Stored items
________________

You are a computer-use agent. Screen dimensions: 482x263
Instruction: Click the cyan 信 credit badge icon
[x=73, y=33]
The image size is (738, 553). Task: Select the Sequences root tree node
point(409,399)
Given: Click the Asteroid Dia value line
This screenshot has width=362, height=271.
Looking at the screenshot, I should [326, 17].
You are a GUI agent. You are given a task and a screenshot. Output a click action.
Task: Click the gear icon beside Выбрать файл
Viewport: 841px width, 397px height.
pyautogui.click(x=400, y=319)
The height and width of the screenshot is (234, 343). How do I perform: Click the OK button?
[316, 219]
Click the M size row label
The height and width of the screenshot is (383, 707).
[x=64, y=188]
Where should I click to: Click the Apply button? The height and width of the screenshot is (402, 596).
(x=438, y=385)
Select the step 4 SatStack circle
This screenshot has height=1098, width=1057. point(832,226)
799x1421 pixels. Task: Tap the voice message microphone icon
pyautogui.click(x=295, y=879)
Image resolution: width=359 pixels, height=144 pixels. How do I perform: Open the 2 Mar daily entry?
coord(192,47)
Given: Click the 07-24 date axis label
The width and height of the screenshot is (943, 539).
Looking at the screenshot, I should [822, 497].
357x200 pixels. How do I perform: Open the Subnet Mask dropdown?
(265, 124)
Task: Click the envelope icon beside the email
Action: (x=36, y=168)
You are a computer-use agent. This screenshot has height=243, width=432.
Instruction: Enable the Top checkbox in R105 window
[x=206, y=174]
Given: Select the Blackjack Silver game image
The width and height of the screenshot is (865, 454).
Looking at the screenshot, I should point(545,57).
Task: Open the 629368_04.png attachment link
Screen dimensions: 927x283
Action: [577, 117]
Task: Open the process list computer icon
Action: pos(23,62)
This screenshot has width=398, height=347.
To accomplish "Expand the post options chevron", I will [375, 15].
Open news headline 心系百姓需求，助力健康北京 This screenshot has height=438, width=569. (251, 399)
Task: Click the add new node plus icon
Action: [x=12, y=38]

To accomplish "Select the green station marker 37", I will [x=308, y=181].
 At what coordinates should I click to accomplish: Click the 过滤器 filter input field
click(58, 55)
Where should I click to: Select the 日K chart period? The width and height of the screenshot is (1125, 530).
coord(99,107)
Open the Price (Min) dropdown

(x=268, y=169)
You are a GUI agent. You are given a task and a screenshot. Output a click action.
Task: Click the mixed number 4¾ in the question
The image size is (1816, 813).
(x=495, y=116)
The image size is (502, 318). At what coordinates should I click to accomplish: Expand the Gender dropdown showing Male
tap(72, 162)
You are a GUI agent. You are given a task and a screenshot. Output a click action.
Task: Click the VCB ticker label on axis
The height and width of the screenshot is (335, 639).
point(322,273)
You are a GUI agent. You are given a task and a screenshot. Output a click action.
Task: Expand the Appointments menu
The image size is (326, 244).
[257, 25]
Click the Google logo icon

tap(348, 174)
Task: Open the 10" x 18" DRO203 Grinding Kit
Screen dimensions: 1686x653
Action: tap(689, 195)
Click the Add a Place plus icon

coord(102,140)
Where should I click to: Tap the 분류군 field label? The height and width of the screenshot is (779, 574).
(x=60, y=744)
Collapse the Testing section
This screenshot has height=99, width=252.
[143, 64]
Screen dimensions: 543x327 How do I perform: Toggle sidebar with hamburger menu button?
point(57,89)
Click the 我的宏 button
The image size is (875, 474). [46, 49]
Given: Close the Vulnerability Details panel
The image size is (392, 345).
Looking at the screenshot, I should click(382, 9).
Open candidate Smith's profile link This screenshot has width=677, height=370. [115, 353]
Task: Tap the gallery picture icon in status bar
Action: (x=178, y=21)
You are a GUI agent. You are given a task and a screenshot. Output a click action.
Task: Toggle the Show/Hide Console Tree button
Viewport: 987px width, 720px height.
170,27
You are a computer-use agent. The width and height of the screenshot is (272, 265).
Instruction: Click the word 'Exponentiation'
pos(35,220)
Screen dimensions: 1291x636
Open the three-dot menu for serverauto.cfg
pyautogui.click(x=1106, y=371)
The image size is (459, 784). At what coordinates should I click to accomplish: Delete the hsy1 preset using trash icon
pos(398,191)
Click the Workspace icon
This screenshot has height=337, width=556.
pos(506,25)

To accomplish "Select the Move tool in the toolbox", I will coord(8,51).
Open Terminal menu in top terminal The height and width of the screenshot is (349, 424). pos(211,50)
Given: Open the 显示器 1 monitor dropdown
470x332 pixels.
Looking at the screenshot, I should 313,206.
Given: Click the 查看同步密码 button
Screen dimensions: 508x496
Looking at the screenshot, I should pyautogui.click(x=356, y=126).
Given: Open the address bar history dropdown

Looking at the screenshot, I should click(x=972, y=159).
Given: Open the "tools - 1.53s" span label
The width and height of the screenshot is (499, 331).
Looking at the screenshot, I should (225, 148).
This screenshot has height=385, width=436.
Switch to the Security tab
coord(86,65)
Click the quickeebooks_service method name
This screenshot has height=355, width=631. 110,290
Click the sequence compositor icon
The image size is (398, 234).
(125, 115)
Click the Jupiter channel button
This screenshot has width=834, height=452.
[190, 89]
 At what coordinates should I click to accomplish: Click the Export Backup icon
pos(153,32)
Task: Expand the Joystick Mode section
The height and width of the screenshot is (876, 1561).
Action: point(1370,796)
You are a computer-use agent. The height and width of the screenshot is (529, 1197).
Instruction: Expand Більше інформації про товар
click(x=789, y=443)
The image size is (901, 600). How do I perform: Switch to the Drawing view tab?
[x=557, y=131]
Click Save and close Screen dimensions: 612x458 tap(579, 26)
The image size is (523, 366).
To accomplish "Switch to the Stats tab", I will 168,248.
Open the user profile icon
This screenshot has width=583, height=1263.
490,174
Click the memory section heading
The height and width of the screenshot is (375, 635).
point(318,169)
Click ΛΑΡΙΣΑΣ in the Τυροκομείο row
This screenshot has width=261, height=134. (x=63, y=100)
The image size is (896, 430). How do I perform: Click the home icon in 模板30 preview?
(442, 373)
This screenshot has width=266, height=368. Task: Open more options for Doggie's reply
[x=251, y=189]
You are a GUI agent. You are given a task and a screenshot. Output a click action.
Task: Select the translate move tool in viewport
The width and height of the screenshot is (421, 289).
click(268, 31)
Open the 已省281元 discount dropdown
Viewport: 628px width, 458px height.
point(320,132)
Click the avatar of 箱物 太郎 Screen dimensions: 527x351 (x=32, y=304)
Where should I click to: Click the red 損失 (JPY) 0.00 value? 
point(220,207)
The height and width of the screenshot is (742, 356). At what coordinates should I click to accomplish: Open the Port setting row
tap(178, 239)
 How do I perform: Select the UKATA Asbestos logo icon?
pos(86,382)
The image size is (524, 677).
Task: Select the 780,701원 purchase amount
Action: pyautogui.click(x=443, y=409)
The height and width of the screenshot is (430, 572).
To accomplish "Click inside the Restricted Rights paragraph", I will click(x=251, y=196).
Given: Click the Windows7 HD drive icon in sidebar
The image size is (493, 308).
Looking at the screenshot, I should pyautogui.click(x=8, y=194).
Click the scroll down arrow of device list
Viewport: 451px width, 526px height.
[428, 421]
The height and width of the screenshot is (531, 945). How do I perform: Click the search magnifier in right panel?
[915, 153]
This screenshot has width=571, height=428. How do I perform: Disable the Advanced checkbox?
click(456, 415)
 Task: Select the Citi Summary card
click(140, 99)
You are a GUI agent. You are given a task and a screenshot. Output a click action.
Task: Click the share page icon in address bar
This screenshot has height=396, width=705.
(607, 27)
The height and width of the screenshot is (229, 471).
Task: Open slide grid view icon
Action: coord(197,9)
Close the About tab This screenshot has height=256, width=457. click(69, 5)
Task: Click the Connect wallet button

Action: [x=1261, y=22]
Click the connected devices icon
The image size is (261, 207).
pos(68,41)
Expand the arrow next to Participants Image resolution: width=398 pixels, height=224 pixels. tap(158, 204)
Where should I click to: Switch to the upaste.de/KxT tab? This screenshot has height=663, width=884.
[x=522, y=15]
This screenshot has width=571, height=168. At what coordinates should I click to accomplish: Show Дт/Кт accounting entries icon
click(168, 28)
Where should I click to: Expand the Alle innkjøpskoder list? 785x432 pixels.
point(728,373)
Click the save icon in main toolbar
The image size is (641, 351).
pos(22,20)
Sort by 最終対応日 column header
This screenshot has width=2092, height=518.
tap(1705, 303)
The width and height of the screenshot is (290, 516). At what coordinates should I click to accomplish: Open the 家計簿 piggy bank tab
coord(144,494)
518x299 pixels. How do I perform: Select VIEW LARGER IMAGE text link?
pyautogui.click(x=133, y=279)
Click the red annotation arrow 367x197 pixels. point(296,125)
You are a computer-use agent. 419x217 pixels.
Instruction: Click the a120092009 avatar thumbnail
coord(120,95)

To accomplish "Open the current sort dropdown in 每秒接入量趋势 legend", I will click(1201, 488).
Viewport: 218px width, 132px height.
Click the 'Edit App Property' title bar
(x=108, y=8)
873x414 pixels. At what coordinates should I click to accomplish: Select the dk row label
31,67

________________

## Your goal:
Within the data above, the span starting at the line containing "Task: Expand the Joystick Mode section" and ending at the line containing "Click Save and" is to be retyped exactly, with no other lines.

## Response to this exercise:
Task: Expand the Joystick Mode section
The height and width of the screenshot is (876, 1561).
Action: point(1370,796)
You are a computer-use agent. The height and width of the screenshot is (529, 1197).
Instruction: Expand Більше інформації про товар
click(x=789, y=443)
The image size is (901, 600). How do I perform: Switch to the Drawing view tab?
[x=557, y=131]
Click Save and close Screen dimensions: 612x458 tap(579, 26)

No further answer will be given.